Researchers at the School of Veterinary Medicine and Science, University of Nottingham have teamed up with the equine charity, The British Horse Society , to launch the Equine Wound Project online today, Monday 1stOctober 2018.
Wounds are a common emergency problem in the horse, but at present there is no clear guidance available for owners about which types need to be treated by a vet, how long different wounds take to heal, or if the horse will return to normal work. It can be very difficult for owners to make an informed decision about what to do, particularly at a time when they may be feeling distressed about their horse’s wellbeing.
The Equine Wound Project is asking horse owners to submit information, including photos, about their horse’s initial wound, as well as the subsequent assessment, treatment process and healing outcome. Information is submitted to the University where veterinary researchers want to learn about any type of equine wound regardless of size and whether it has been treated by a vet, so they can capture information on a wide range of injuries.
The BHS and the University’s equine veterinary team envisage that the analysis from this research will result in new, freely-accessible educational resources to support decision-making, helping to improve owners’ recognition and care of wounds.
Professor Gary England, Dean of the School of Veterinary Medicine and Science at the University of Nottingham, and one of the research project supervisors, said: “The University and the British Horse Society have had a very successful previous collaboration through the REACT colic campaign. We are delighted to be working together again on this new initiative, working closely with horse owners to gather new evidence on wounds and wound healing in the horse, which we plan to use to develop similar high-quality educational resources.”
Emmeline Hannelly, BHS Welfare Education Manager said: “We are very pleased to support the University of Nottingham with this new research project. We understand it can be an anxious time for horse owners when their horse is injured, and we want to hear from them no matter how small the wound may be. Owners sometimes have to deal with extremely variable wounds, and decisions about how to treat and what to apply to the wound can be worrying, as some treatments may be detrimental to healing.”
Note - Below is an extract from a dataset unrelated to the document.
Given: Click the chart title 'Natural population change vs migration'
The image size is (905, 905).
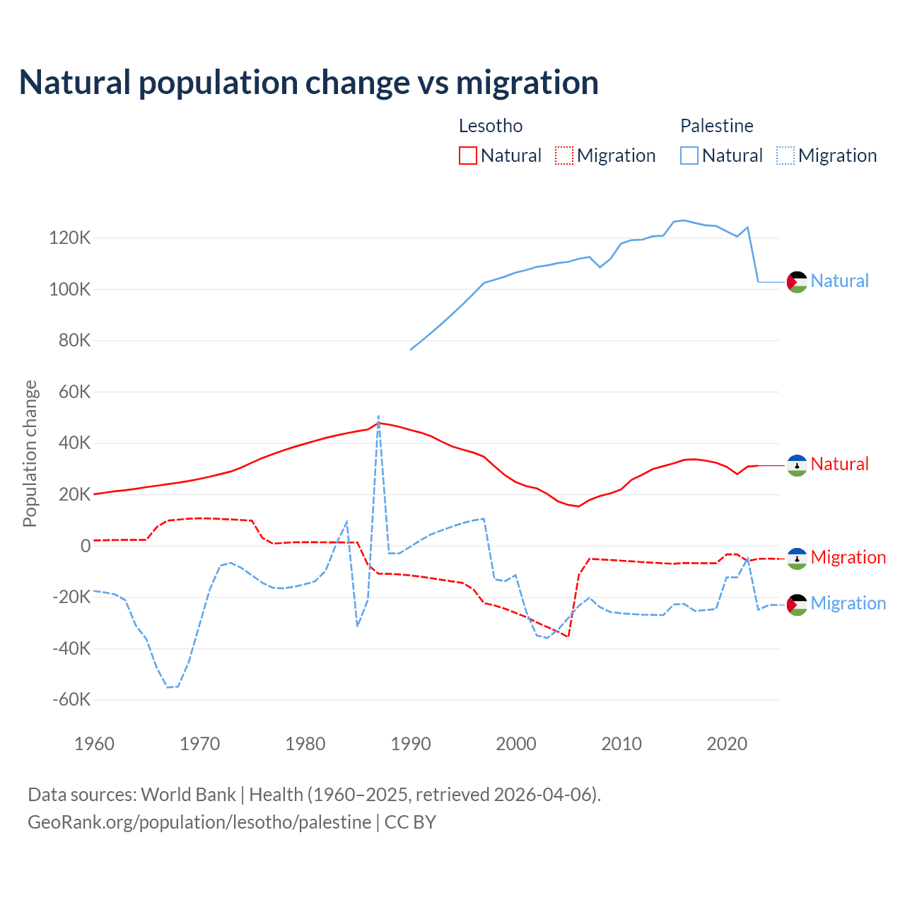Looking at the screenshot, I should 308,83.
This new research is designed to provide evidence-based answers to questions such as:
- Should you call a vet?
- What are the risks of complications with wound healing?
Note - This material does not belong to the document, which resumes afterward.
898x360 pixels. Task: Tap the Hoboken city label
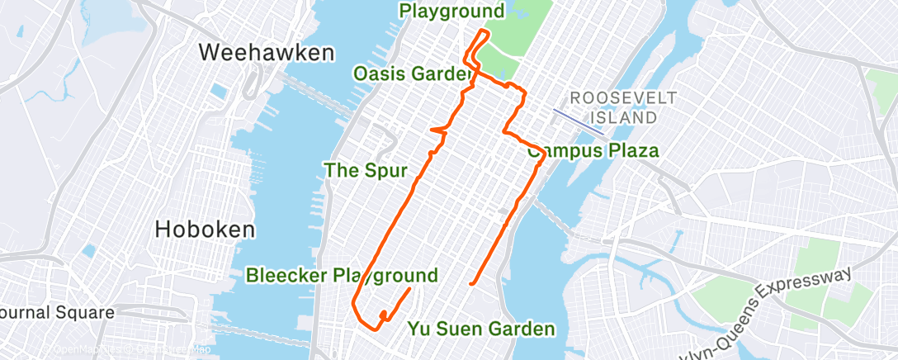point(206,230)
- How long will it take to heal?
- How long will the horse be off work?
- What will the scar look like once it has healed?
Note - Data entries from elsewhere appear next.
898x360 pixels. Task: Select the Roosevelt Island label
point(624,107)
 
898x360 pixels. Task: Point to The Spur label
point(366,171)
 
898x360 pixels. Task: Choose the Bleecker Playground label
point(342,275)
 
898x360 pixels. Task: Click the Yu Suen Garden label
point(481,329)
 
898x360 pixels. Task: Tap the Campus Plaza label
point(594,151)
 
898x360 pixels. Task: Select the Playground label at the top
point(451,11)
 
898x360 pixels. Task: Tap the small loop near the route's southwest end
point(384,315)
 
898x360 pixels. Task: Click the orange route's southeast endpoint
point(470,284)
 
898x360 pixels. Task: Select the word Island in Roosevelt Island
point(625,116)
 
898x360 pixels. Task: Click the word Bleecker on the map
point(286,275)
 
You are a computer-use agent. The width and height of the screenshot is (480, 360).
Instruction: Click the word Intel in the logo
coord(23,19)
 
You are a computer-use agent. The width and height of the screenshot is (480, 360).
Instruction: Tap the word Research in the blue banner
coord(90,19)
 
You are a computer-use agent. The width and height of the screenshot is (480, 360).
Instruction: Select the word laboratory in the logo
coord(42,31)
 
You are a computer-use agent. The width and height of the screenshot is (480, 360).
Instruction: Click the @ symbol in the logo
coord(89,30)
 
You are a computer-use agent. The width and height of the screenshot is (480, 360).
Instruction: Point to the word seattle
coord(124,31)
Masters student, Richard Birnie, who will be working on the project for the next 12 months said:
"During my third-year research project dissertation on equine wounds, I could see that this is a research area that urgently requires more focused studies. Wounds have been described as the second most commonly treated condition in equine practice, so I found the significant lack of evidence-based data surprising. I am very grateful to have been given the opportunity to conduct a year-long study on equine wounds working closely with The BHS and horse owners. Valuable data collected could be the beginnings of important findings that could have widespread impacts on how both vets and owners manage and treat wounds in the future, ultimately aiming to improve the health and welfare of horses."
The Equine Wound Project website can be found at www.bhs.org.uk/wounds
Horse owners who contribute to the project website have the chance to enter a free prize draw with a fantastic range of prizes on offer throughout the year.